Collection entries:
......

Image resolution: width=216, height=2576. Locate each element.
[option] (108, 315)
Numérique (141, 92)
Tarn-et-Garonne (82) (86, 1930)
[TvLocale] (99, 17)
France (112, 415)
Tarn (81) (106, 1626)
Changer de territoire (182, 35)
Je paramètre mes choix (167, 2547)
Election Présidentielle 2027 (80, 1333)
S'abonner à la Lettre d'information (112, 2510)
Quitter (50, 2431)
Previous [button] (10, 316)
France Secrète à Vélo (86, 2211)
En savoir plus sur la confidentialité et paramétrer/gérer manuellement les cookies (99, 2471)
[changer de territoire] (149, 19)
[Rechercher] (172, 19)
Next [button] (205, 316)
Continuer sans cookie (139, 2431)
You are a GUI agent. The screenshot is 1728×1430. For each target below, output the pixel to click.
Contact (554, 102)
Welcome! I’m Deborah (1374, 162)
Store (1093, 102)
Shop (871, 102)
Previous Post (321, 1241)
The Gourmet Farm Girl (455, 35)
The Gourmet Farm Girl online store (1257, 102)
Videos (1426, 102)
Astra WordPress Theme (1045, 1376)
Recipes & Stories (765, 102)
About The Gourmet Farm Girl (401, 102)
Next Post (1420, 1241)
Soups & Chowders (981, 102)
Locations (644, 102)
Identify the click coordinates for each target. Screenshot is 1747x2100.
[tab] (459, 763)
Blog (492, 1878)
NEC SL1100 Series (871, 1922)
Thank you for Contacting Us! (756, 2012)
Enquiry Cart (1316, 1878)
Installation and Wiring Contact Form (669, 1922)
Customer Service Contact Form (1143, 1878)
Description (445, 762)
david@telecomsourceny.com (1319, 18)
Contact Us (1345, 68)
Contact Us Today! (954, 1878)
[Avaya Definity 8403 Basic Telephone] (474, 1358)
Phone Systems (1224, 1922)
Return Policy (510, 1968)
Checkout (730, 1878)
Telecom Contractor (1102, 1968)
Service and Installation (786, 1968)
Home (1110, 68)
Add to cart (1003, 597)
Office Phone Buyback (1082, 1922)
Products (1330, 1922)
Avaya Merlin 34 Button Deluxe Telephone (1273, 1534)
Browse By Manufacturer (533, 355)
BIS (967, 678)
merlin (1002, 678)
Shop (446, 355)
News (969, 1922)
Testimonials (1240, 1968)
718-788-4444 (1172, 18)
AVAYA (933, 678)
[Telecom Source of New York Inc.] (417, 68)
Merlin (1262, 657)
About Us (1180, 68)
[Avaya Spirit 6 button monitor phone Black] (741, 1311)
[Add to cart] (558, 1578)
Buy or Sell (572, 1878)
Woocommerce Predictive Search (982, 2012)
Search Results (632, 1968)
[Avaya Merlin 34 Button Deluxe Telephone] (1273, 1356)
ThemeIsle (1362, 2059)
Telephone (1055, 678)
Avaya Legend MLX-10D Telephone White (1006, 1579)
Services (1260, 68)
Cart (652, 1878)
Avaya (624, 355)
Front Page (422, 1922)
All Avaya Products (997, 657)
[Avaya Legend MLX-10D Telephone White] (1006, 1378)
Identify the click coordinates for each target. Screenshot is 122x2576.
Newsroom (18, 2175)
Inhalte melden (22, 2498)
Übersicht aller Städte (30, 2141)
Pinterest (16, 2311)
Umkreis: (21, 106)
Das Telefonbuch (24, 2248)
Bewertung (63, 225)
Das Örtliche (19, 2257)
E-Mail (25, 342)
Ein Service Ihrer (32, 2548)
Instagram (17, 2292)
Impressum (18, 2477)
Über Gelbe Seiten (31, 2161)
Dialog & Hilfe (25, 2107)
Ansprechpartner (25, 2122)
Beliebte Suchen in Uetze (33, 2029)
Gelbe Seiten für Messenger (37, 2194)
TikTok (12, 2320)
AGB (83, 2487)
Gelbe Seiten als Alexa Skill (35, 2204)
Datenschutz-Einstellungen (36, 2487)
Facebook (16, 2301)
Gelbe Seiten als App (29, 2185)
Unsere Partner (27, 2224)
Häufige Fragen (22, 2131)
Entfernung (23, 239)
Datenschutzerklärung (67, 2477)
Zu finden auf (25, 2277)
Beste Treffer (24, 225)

......

* Exercise prompt *
Each line that includes the string "Identify" should be copied from the data.

* The answer *
Identify the click coordinates for each target. Screenshot is 1747x2100.
Identify the click coordinates for each target. Screenshot is 122x2576.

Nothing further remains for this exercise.